- Input records
[Start of section]

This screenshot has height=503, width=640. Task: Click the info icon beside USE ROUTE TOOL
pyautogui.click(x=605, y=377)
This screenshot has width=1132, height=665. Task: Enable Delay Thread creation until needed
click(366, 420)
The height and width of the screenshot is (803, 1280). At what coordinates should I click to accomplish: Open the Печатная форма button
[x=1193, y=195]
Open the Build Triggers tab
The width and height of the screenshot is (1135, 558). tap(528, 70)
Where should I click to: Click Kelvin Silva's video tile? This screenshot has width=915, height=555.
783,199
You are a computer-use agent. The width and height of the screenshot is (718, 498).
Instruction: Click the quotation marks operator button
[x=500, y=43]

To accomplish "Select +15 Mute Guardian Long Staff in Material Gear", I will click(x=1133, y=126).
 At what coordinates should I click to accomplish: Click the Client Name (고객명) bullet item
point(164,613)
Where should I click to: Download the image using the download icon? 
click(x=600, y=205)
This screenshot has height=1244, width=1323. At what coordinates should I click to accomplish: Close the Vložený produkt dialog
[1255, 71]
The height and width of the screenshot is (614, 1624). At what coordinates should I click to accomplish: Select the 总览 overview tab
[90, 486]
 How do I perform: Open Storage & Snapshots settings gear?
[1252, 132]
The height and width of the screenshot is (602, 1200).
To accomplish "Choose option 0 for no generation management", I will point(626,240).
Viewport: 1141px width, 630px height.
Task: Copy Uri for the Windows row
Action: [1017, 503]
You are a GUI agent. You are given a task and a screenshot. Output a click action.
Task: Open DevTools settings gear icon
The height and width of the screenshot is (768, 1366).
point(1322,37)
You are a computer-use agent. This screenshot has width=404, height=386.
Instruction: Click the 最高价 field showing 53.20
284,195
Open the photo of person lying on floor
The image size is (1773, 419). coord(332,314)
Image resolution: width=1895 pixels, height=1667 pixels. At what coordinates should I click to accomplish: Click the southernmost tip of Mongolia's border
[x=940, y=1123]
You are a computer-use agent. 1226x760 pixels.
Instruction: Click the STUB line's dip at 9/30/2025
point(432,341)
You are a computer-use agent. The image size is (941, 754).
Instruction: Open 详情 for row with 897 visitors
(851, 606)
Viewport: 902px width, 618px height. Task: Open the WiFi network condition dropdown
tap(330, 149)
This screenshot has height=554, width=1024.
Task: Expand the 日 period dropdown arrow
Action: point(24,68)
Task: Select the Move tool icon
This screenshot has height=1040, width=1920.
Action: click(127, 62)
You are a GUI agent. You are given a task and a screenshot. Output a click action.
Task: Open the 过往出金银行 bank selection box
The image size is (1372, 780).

[End of section]

- Exercise details
What you return must match the listing exactly, line for line.

- Solution to this exercise
This screenshot has height=503, width=640. Task: Click the info icon beside USE ROUTE TOOL
pyautogui.click(x=605, y=377)
This screenshot has width=1132, height=665. Task: Enable Delay Thread creation until needed
click(366, 420)
The height and width of the screenshot is (803, 1280). At what coordinates should I click to accomplish: Open the Печатная форма button
[x=1193, y=195]
Open the Build Triggers tab
The width and height of the screenshot is (1135, 558). tap(528, 70)
Where should I click to: Click Kelvin Silva's video tile? This screenshot has width=915, height=555.
783,199
You are a computer-use agent. The width and height of the screenshot is (718, 498).
Instruction: Click the quotation marks operator button
[x=500, y=43]

To accomplish "Select +15 Mute Guardian Long Staff in Material Gear", I will click(x=1133, y=126).
 At what coordinates should I click to accomplish: Click the Client Name (고객명) bullet item
point(164,613)
Where should I click to: Download the image using the download icon? 
click(x=600, y=205)
This screenshot has height=1244, width=1323. At what coordinates should I click to accomplish: Close the Vložený produkt dialog
[1255, 71]
The height and width of the screenshot is (614, 1624). At what coordinates should I click to accomplish: Select the 总览 overview tab
[90, 486]
 How do I perform: Open Storage & Snapshots settings gear?
[1252, 132]
The height and width of the screenshot is (602, 1200).
To accomplish "Choose option 0 for no generation management", I will point(626,240).
Viewport: 1141px width, 630px height.
Task: Copy Uri for the Windows row
Action: [1017, 503]
You are a GUI agent. You are given a task and a screenshot. Output a click action.
Task: Open DevTools settings gear icon
The height and width of the screenshot is (768, 1366).
point(1322,37)
You are a computer-use agent. This screenshot has width=404, height=386.
Instruction: Click the 最高价 field showing 53.20
284,195
Open the photo of person lying on floor
The image size is (1773, 419). coord(332,314)
Image resolution: width=1895 pixels, height=1667 pixels. At what coordinates should I click to accomplish: Click the southernmost tip of Mongolia's border
[x=940, y=1123]
You are a computer-use agent. 1226x760 pixels.
Instruction: Click the STUB line's dip at 9/30/2025
point(432,341)
You are a computer-use agent. The image size is (941, 754).
Instruction: Open 详情 for row with 897 visitors
(851, 606)
Viewport: 902px width, 618px height. Task: Open the WiFi network condition dropdown
tap(330, 149)
This screenshot has height=554, width=1024.
Task: Expand the 日 period dropdown arrow
Action: point(24,68)
Task: Select the Move tool icon
This screenshot has height=1040, width=1920.
Action: click(127, 62)
You are a GUI agent. You are given a task and a screenshot. Output a click action.
Task: Open the 过往出金银行 bank selection box
The image size is (1372, 780).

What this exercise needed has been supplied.